Data extracted from a collection
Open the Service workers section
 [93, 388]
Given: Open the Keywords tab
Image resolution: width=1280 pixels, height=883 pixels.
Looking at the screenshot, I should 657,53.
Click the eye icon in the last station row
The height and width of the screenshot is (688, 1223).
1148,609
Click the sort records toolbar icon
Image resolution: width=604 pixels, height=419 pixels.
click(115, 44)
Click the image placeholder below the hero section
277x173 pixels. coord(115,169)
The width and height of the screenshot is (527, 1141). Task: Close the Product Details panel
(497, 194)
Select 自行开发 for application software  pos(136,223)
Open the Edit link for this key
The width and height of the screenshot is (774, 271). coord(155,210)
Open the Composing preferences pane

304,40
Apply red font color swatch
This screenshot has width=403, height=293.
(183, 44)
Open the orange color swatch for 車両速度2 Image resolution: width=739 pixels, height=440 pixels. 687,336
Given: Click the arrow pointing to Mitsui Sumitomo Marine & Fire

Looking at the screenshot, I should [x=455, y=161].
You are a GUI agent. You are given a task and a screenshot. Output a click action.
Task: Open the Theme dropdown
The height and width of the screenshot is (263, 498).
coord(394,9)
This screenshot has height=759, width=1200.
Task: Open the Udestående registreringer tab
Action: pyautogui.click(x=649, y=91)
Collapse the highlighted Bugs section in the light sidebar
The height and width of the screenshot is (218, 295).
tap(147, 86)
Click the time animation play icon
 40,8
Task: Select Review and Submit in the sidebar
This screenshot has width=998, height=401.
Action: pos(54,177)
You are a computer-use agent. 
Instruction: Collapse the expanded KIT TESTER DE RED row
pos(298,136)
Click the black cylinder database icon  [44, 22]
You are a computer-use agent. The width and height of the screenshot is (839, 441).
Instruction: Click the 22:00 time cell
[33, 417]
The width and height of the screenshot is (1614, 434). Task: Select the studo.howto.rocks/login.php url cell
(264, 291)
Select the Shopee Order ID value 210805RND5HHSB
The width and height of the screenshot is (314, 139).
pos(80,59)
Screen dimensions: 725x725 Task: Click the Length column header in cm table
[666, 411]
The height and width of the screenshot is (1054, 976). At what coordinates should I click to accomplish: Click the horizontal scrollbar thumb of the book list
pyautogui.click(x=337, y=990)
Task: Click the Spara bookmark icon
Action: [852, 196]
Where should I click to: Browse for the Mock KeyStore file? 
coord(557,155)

**Task statement**. Filter the records above for lines with "agent".

**Answer space**.
You are a GUI agent. You are given a task and a screenshot. Output a click action.
You are a computer-use agent. 
You are a computer-use agent. The width and height of the screenshot is (839, 441).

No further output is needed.